In the realm of ESC rights, the three preconditions for effective shaming operate much more independently. (For these purposes, I exclude the right to form labor unions and bargain collectively since while codified in the International Covenant on Economic, Social and Cultural Rights (ICESCR), this right functions more as a subset of the civil and political right to freedom of association.) 8 I accept, for the sake of this argument, that indicia have been developed for subsistence levels of food, housing, medical care, education, etc. 9 When steady progress is not being made toward realizing these subsistence levels, one can presumptively say that a "violation" has occurred.
But who is responsible for the violation, and what is the remedy? These answers flow much less directly from the mere documentation of an ESC rights violation than they do in the civil and political rights realm. For example, does responsibility for a substandard public health system lie with the government (through its corruption or mismanagement) or with the international community (through its stinginess or indifference). If the latter, which part of the international community? The answer is usually all of the above, which naturally reduces the potential to stigmatize any single actor.

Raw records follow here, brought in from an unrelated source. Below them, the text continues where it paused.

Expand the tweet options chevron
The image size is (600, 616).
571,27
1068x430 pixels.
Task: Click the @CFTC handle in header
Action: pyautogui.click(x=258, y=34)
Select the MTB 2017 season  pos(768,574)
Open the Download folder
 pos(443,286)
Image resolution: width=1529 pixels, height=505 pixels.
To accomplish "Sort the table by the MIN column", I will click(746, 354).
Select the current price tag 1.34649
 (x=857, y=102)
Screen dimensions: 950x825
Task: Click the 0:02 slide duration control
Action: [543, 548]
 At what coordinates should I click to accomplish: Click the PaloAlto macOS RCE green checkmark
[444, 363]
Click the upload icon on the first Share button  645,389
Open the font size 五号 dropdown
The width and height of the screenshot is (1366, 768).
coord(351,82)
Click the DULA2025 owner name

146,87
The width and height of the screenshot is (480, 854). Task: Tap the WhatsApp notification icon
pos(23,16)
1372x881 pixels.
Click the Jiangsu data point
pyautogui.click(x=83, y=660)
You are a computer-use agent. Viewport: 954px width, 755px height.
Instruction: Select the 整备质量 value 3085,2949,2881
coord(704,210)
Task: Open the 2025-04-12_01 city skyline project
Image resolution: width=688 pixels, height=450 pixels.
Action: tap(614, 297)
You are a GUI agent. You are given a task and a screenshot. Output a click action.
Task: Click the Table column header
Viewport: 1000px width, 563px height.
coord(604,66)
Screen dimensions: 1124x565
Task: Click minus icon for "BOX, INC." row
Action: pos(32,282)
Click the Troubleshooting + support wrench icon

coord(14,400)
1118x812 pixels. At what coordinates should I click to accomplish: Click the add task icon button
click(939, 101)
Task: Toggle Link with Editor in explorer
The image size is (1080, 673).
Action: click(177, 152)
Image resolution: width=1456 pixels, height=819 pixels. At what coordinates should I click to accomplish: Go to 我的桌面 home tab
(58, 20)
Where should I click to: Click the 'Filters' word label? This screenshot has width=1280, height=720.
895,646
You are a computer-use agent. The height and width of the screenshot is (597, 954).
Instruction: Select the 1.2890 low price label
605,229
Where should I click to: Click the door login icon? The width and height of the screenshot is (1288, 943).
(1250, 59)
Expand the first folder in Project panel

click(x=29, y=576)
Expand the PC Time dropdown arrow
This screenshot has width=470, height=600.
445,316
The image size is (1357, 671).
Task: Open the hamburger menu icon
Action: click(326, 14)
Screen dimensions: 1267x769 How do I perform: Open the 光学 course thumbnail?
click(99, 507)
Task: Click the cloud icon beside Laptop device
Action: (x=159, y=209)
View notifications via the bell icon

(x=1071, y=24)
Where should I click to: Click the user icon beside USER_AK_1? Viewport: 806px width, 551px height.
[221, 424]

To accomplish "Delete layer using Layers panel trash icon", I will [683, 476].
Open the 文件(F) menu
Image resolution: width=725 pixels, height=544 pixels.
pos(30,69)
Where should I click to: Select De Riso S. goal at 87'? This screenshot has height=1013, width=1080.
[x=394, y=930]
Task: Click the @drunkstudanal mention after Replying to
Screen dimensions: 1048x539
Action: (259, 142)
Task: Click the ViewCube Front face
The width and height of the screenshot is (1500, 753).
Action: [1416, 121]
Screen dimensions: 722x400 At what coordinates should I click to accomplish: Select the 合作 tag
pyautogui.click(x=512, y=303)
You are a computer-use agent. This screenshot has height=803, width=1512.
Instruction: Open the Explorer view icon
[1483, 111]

Similar confusion surrounds discussions of appropriate remedies. Vigorously contested views about "structural adjustment" are illustrative. Is structural adjustment the cause of poverty, through its forced slashing of public investment in basic needs, or is it the solution by laying the groundwork for economic development? Supporting evidence can be found on both sides of this debate. When the target of a shaming effort can marshal respectable arguments in its defense, shaming usually fails.
The lesson I draw from these observations is that when international human rights organizations such as Human Rights Watch take on ESC rights, we should look for situations in which there is relative clarity about violation, violator, and remedy.
Broadly speaking, I would suggest that the nature of the violation, violator, and remedy is clearest when it is possible to identify arbitrary or discriminatory governmental conduct that causes or substantially contributes to an ESC rights violation. These three dimensions are less clear when the ESC shortcoming is largely a problem of distributive justice. If all an international human rights organization can do is argue that more money be spent to uphold an ESC right—that a fixed economic pie be divided differently—our voice is relatively weak. We can argue that money should be diverted from less acute needs to the fulfillment of more pressing ESC rights, but little reason exists for a government to give our voice greater weight than domestic voices. On the other hand, if we can show that the government (or other relevant actor) is contributing to the ESC shortfall through arbitrary or discriminatory conduct, we are in a relatively powerful position to shame: we can show a violation (the rights shortfall), the violator (the government or other actor through its arbitrary or discriminatory conduct), and the remedy (reversing that conduct). …
If one accepts that international human rights organizations like Human Rights Watch are at our most powerful in the realm of ESC rights when we focus on discriminatory or arbitrary conduct rather than matters of pure distributive justice, guidance for our ESC work is provided. An important part of our work should be to shape public opinion gradually so that it tends to see ESC issues not only in terms of distributive justice but also in terms of discriminatory or arbitrary conduct. For example, governments' failure to provide universal primary education would seem to be a classic case of distributive justice—there is not enough money to go around, so governments cannot provide education to all children. Human Rights Watch is considering a project that would focus on the practice of funding education in such circumstances through school fees. We would hope to argue that this is a discriminatory and arbitrary way of funding education because it has the foreseeable effect of excluding children from poor families. If we succeed in promoting this perspective, we hope to transform the debate from one on which international human rights organizations have had little if any impact to one in which our ability to stigmatize and hence shape public policy on education would be much enhanced.